# TASK DATA
▼

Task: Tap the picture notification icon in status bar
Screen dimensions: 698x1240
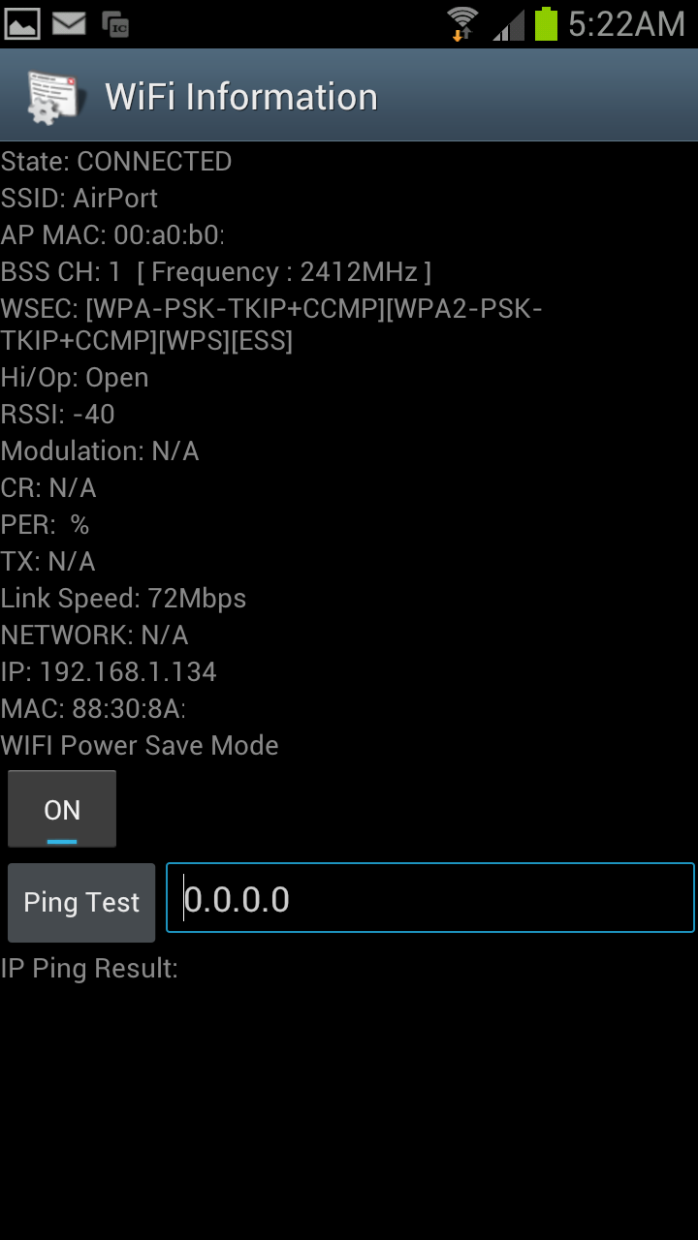Action: pyautogui.click(x=23, y=23)
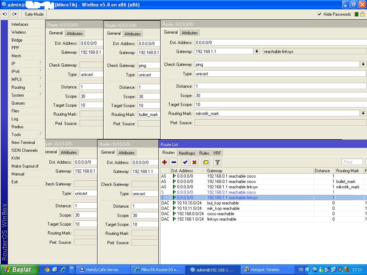Image resolution: width=367 pixels, height=275 pixels.
Task: Toggle Safe Mode button
Action: click(x=34, y=14)
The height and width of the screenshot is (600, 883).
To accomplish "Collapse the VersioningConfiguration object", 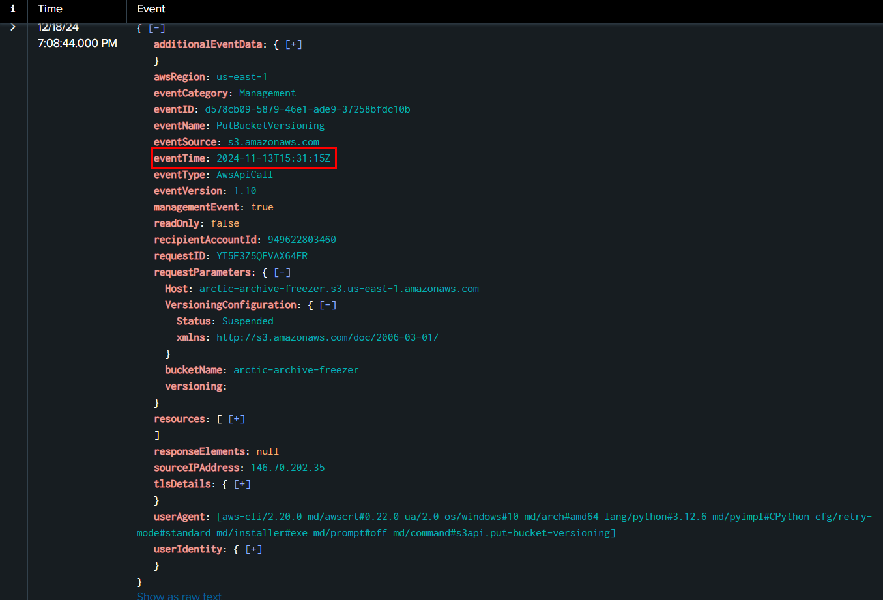I will click(x=326, y=304).
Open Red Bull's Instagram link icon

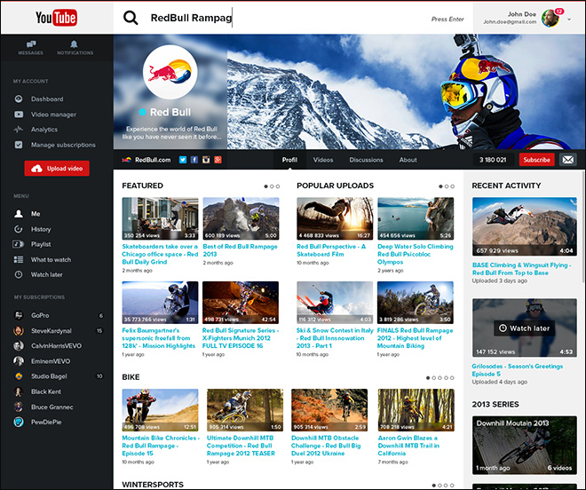tap(206, 160)
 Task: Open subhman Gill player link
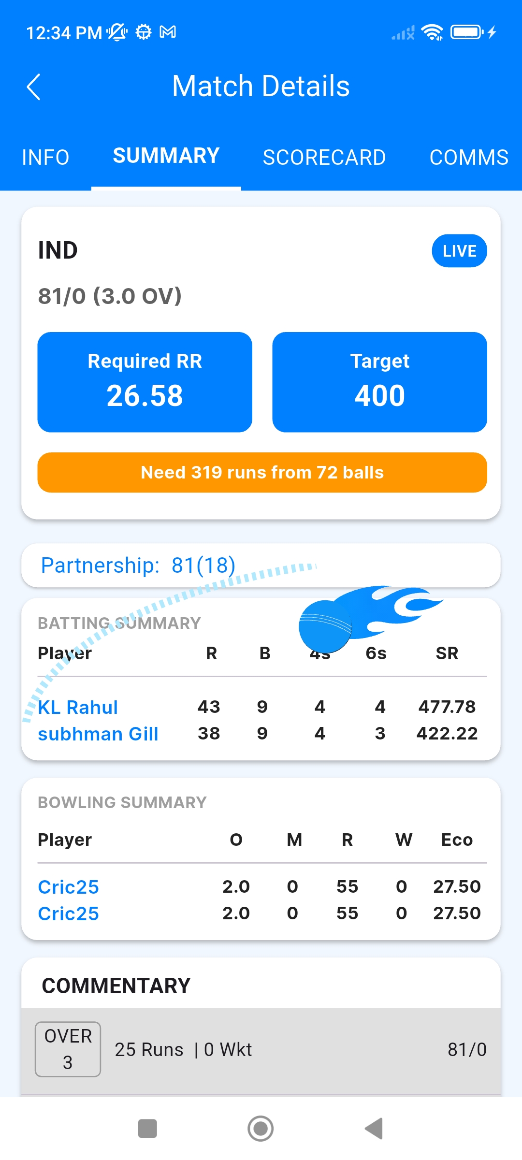pyautogui.click(x=98, y=734)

▲

# WHAT YOU SHOULD DO
All lines from the one containing "Open Red Bull's Instagram link icon" through the end of the entries, both ends included, should be written out exactly, with no pictures.

# ANSWER TO THE EXERCISE
Open Red Bull's Instagram link icon

tap(206, 160)
 Task: Open subhman Gill player link
pyautogui.click(x=98, y=734)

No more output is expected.